Roasted Vegetable Chilli con Carne

November 18, 2016

Hands up who likes roasted veggies?! This recipe is a great way to cram more into your life and liven up an old classic. I couldn't quite bring myself to go completely veggie so this chilli is still very much 'con carne', which my boyfriend is extremely happy about! Adding in sweet potato makes this a really well rounded one pot dish and means you don't need to faff around cooking rice if you don't want to.
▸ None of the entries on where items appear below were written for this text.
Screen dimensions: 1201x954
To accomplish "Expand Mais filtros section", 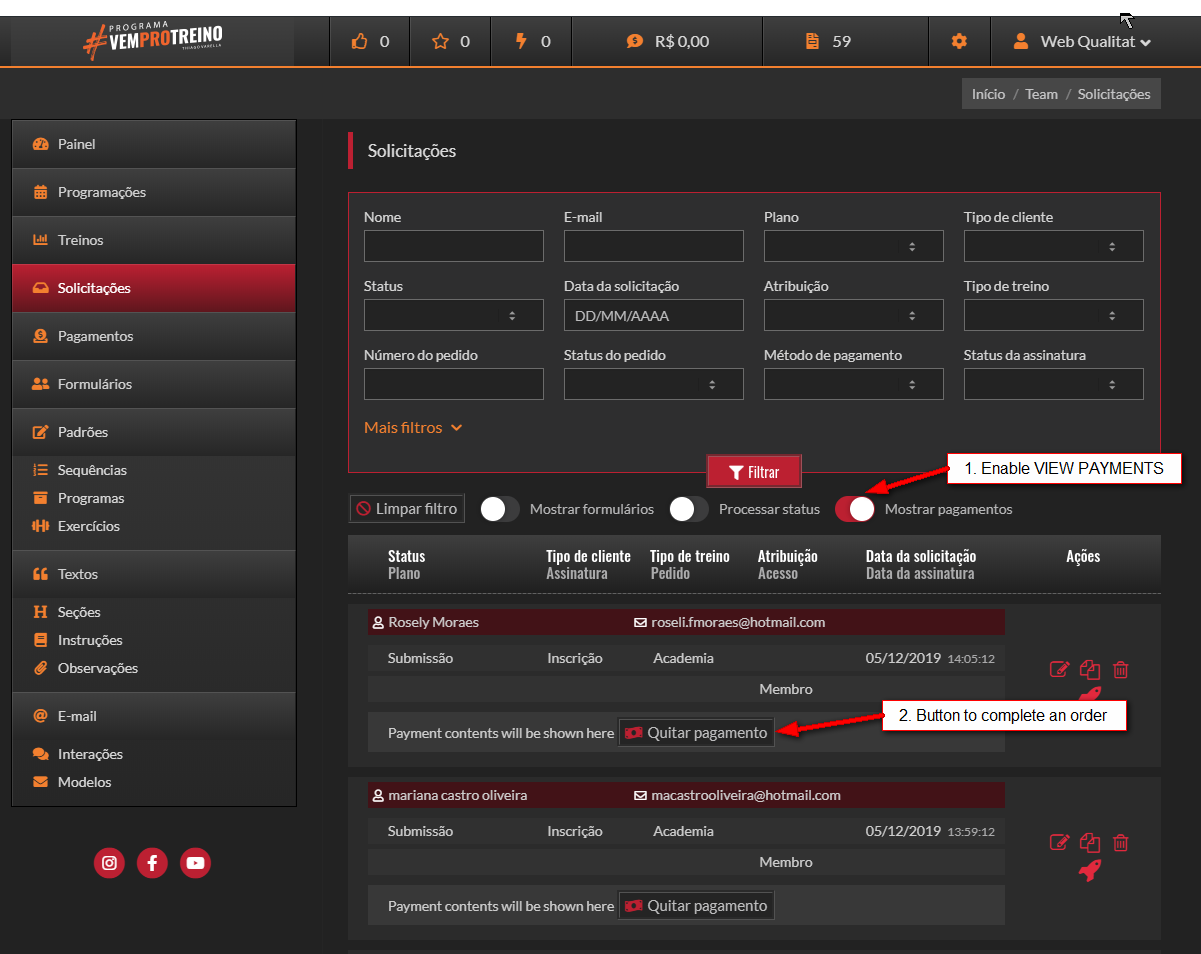I will tap(413, 428).
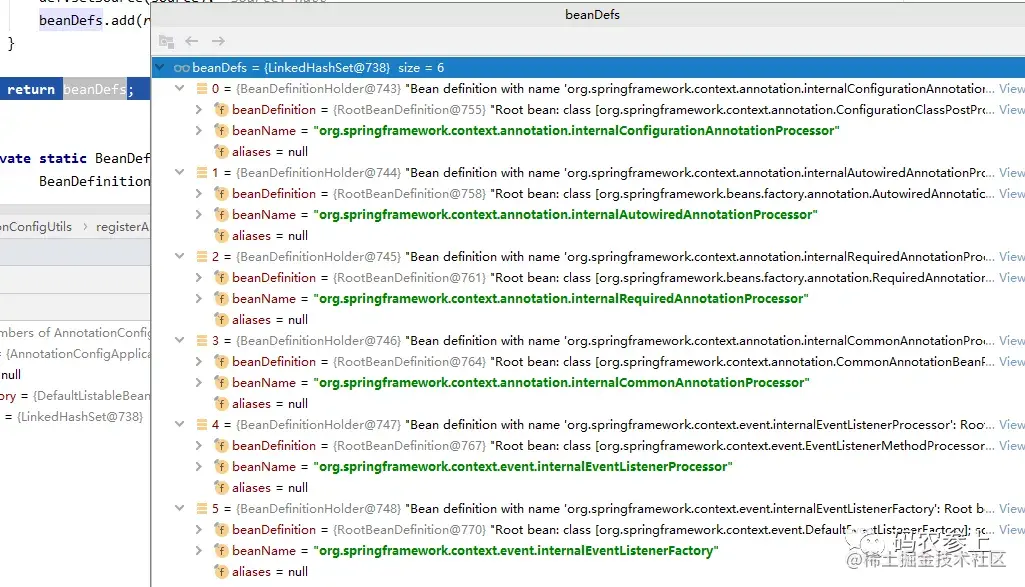Collapse entry 1 BeanDefinitionHolder@744
Screen dimensions: 1025x587
(x=180, y=173)
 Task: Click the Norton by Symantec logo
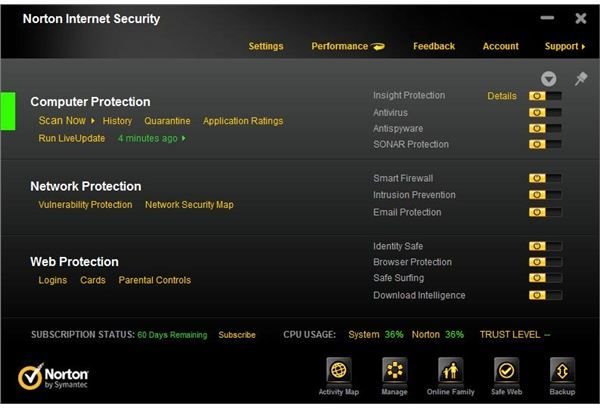53,377
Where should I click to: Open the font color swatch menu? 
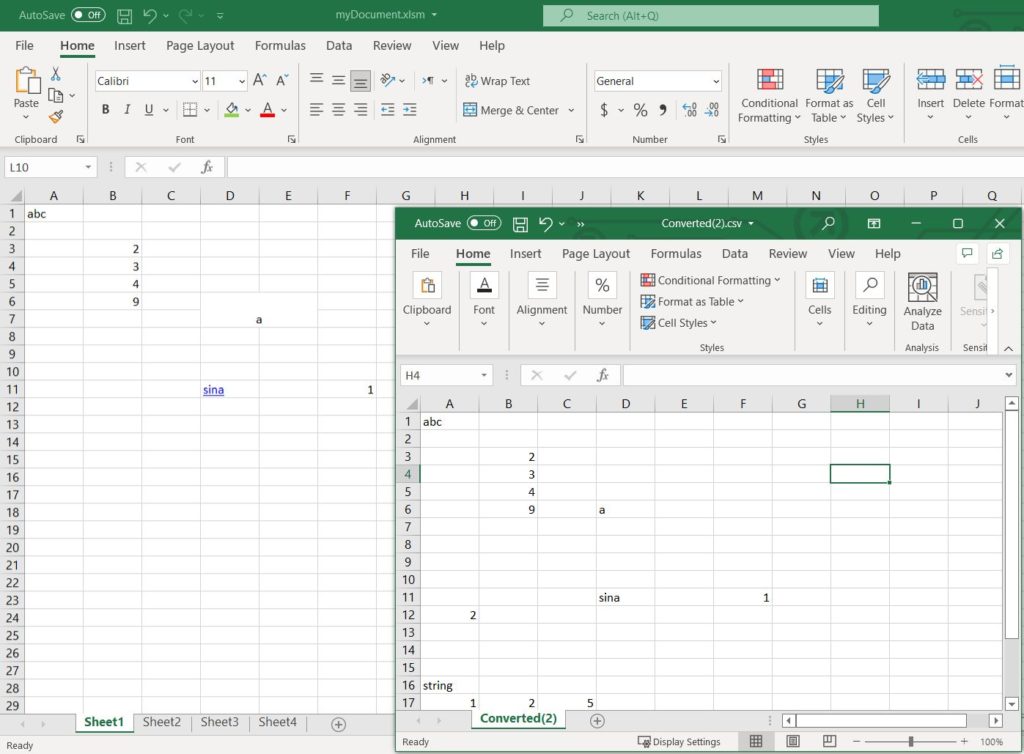[282, 110]
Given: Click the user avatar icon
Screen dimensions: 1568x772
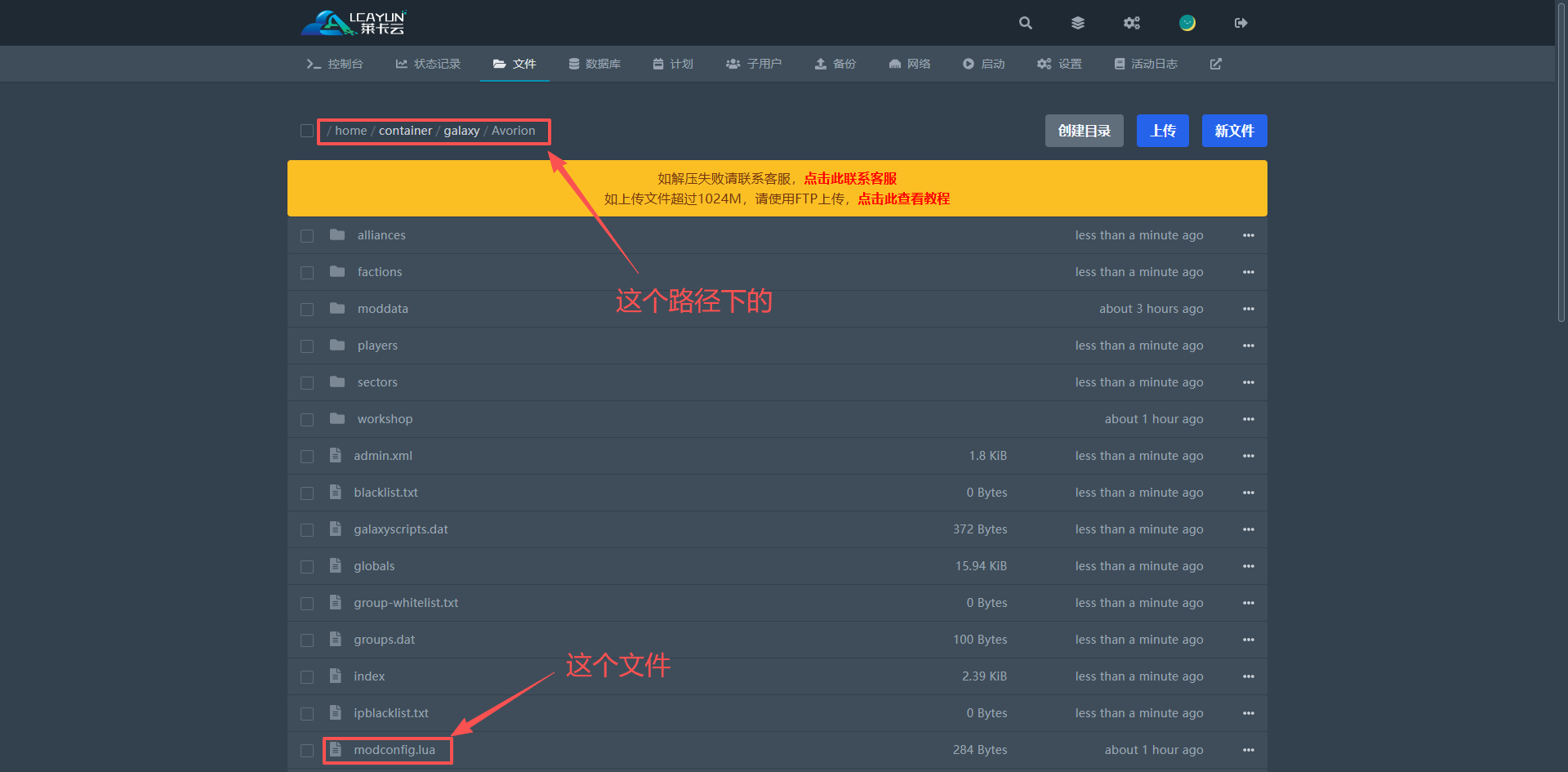Looking at the screenshot, I should [x=1187, y=23].
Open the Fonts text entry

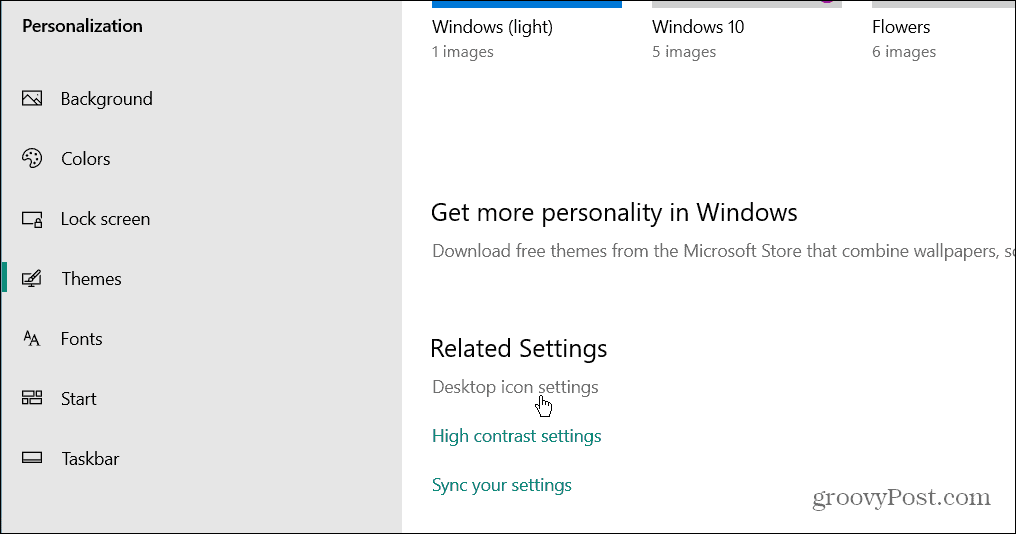[81, 339]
This chilli, like most, tastes especially good the day after cooking, so the leftovers will make for an incredible lunch! Serve with smashed avocado, natural yogurt and tortilla chips. Using natural yogurt instead of sour cream is a much healthier option and it's really difficult to tell the difference, try it and let me know what you think.

Serves 4-5

 

Ingredients

400g good quality beef mince, I used 10% fat from Waitrose

1 large sweet potato 

2 peppers, red and yellow, diced 

1 red onion, chopped into small squares

1 red chilli, chopped into small squares

3 cloves garlic, minced 

Handful of coriander, chopped

1 beef stock pot, dissolved in 300ml hot water

1 tin of kidney beans, drained

1 tbsp Worcester sauce 

2.5 tsp smoked paprika

1.5 tsp chilli powder

1 tsp cumin 

 

To serve

Smashed avocado with a squeeze of lime

A dollop of natural yogurt, I used Yeo Valley 

Fresh tortilla chips, I used Wholefoods

 

Instructions

Turn on the oven to 200C.

 

Start by chopping the sweet potato and peppers into bite sized squares and put them in a baking tray. Drizzle with olive oil and sprinkle over half a teaspoon of both chilli powder and smoked paprika. Mix so that all the pieces are coated in the spicy oil. Pop the tray in the oven and bake for 30-40 minutes, or until soft and nicely coloured.

 

Meanwhile, prepare the onion, chilli and garlic and heat a good glug of olive oil in a large pan over a medium heat. Once the pan is hot, cook the cumin and the remaining smoked paprika and chilli powder for around 20-30 seconds before throwing in the onion, red chilli and garlic. Cook until the onion is soft and starting to colour.

 

Now turn the heat up a bit and add the beef mince to the pan. The temperature needs to be hot enough for the meat to fry and brown, rather than just stew in the juices. Once there are no pink bits remaining you can begin to make the sauce.

 

Pour in the beef stock, tinned tomatoes and Worcester sauce. Stir and then add the chopped coriander and a good helping of seasoning. Bring the pan to the boil and simmer, covering the pan for 20 minutes. Stir occasionally and add a couple of tablespoons of water if the pan starts to dry out. The sauce should look thick but moist.

 

Your roast vegetables should now be ready, add them and the kidney beans to the pan. Stir and bring to the boil, allow the chilli to gently simmer for another 10-15 minutes without a lid on. Taste and add seasoning. Place the lid back on and turn the heat off,

allow the chilli to stand for at least 20 minutes, this will ensure the flavours are well mingled. You could also make the chilli several hours or even the day before you need to use it and reheat for optimum flavour. 

 

Serve with tortilla chips, smashed avocado and a dollop of natural yogurt.